[Supplied passage]
★ ★ ★ ★ ★ ★ ★

By Tom Joyce and Pete Forcelli

In September, while attending the California District Attorneys Investigators Association Conference, Tom attended a presentation by Casey Gwinn, founder of the Family Justice Center movement and Alliance for HOPE International. His message was as direct as it was chilling: “Men who strangle women are the most dangerous men on the planet” (Gwinn & Strack, 2014).

That statement has stayed with Tom, and it frames the importance of what the NYPD just announced; the creation of a 450-officer Domestic Violence Unit, the largest of its kind in the country (Brown, Fischetti & Fitz-Gibbon, 2025). This move could not be timelier.

Strangulation is far more than an assault technique. It is an assertion of god-like control; the offender’s momentary belief that he decides whether the victim lives or dies. Survivors describe the terror of realizing they are seconds from death, often at the hands of someone who once professed love. Research shows that a single non-fatal strangulation increases a victim’s risk of later being murdered by that partner by more than 600 percent (Glass et al., 2008).

★ ★ ★ ★ ★ ★ ★

Extracted lines
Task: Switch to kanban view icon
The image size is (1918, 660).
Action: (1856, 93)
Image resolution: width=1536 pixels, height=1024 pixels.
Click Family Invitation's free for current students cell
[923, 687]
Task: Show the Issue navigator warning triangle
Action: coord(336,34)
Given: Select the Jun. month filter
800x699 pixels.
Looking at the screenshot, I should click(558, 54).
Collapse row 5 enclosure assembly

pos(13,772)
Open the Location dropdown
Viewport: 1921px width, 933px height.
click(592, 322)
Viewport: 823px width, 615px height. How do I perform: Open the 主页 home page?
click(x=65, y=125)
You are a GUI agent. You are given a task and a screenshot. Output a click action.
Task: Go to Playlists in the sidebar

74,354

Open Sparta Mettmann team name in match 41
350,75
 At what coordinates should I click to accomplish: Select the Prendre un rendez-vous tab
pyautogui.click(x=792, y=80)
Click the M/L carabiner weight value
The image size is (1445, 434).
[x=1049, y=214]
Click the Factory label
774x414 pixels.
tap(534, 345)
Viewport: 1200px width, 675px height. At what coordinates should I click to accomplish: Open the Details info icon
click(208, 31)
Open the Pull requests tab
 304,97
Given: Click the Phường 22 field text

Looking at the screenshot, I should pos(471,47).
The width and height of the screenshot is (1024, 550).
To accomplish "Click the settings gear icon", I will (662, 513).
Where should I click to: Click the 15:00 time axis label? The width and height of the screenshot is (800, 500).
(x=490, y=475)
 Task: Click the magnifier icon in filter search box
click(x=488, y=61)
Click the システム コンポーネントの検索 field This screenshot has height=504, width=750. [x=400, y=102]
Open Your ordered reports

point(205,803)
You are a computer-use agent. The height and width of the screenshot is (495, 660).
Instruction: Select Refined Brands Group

★ ★ ★ ★ ★ ★ ★

[Action item A]
According to the article on strangulation and domestic violence, how many officers will the new NYPD Domestic Violence Unit have?
[Action item B]
Pick up the article on strangulation and the NYPD's Domestic Violence Unit after its final sentence and keep writing it.

[Response A]
The unit will have 450 officers.

[Response B]
Gwinn and Gael Strack, co-founders of the Training Institute on Strangulation Prevention, have documented this same chilling pattern across decades: stranglers are found not only behind countless domestic-homicide cases but also among mass killers and cop killers. Their 2017 analysis showed that 75 percent of law-enforcement officers intentionally killed that year were slain by men with prior domestic-violence histories—often including strangulation (Alliance for HOPE International, 2017). The same behavioral profile appears repeatedly among mass shooters such as those in Orlando and Colorado Springs (Gwinn, 2016).

This isn’t a coincidence. It’s escalation! The will to control and dominate an intimate partner often metastasizes into broader acts of violence when unchecked.

Yet strangulation remains one of the most under-recognized crimes in policing. Roughly half of victims show no visible injury, and many minimize what happened because they “feel fine” afterward (Vehling, 2019). Patrol officers, EMTs, and even prosecutors may downplay the incident as a “simple assault.” In reality, it’s an attempted homicide measured in seconds.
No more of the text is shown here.